In fact, of the 72% who claim they have already adopted AI and data analytics, 24% of these have ambitions to increase adoption, despite the biggest barriers to AI adoption being lack of strategy (for 26% of respondents), and costs (for 23%).

The complexities of regulation and compliance were a significant barrier to adoption for 18% of respondents. Among these challenges to embrace AI featured a not insignificant company culture (9%) and data requirements (8%). 

A shift in retail tech priorities towards personalisation and the customer journey/experience has left omnichannel strategy ranking in fourth place.

This raises concerns around whether retailers have done enough in the year since Red Ant’s 2022 survey, in which just 24% of retailers confirmed that they have ‘a well established omnichannel strategy that works with collaborative tools and platforms and goes beyond multi-channel’. 

While retailers’ intention to adopt new tech to engage with customers shows innovation, only 62% admitted to being able to provide a single customer view across all channels.

Retailers are also missing key opportunities of an omnichannel approach, with only 42% empowering store associates to recommend/upsell to customers, and 45% allowing customers to keep a shared basket when switching devices, keeping customers engaged to browse and buy anywhere. 

Exploring the recent hype around ChatGPT, Red Ant asked retailers their views – perhaps unsurprisingly, 32% of brands say they don’t know enough about the potential of AI models like ChatGPT for supporting store associates, so this will be a learning curve for 2023.

Although 14% said they felt tools like ChatGPT might help store associates do their job, 50% voiced that it can’t replace the human touch. With 44% aiming to increase store associate productivity, exploration of ChatGPT with technology partners can help them to deploy this new technology effectively alongside human expertise. 

Sarah Friswell, CEO at Red Ant, says: “While personalised services are clearly a major focus for successful customer engagement, the study reveals that retailers are taking on greater responsibilities to exceed customers’ expectations while facing the same budgetary pressures.”

“Much more is going on within retail businesses that influences the success of technology in a retail context, for instance those citing company culture, compliance and lack of strategy as key barriers to success.

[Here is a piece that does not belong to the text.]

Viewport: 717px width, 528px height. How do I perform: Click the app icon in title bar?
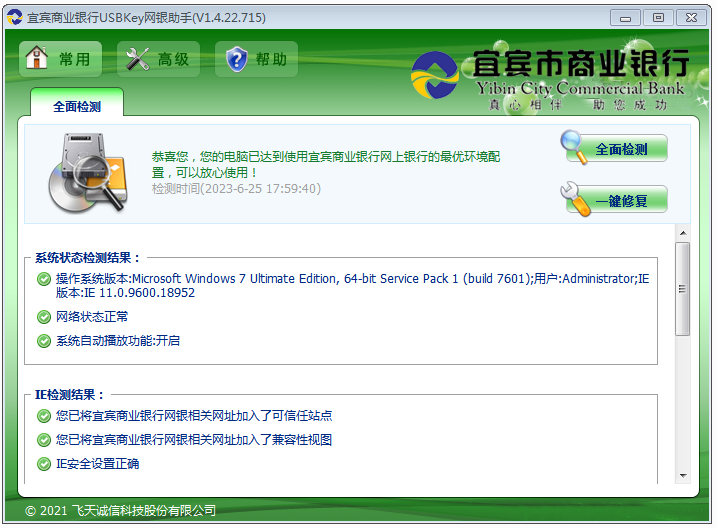pyautogui.click(x=14, y=17)
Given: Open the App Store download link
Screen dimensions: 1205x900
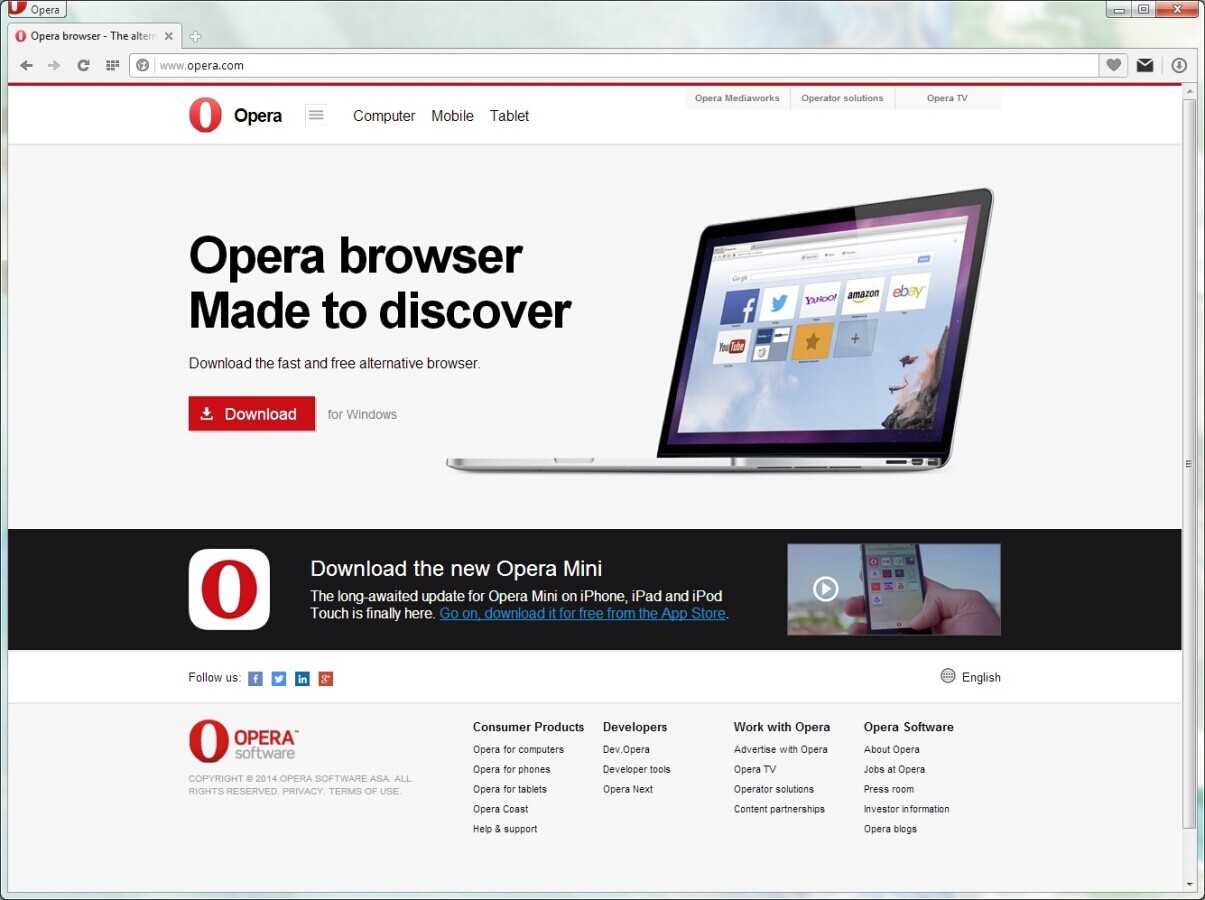Looking at the screenshot, I should tap(582, 613).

It’s easy to get excited about new tech, but taking the right steps to adopt, including first getting data in order as part of an omnichannel set-up, is essential.”

“Retailers must make sure they have their omnichannel strategy nailed, otherwise they risk not making effective use of any AI strategies and investments.”

“They’re right to still prioritise data integration and to ensure seamless and frictionless customer journeys and experiences. Once this is in place, that’s the time to invest in AI, ChatGPT tools and other new technologies that can support store associates and give meaningful business insight based on customer data.”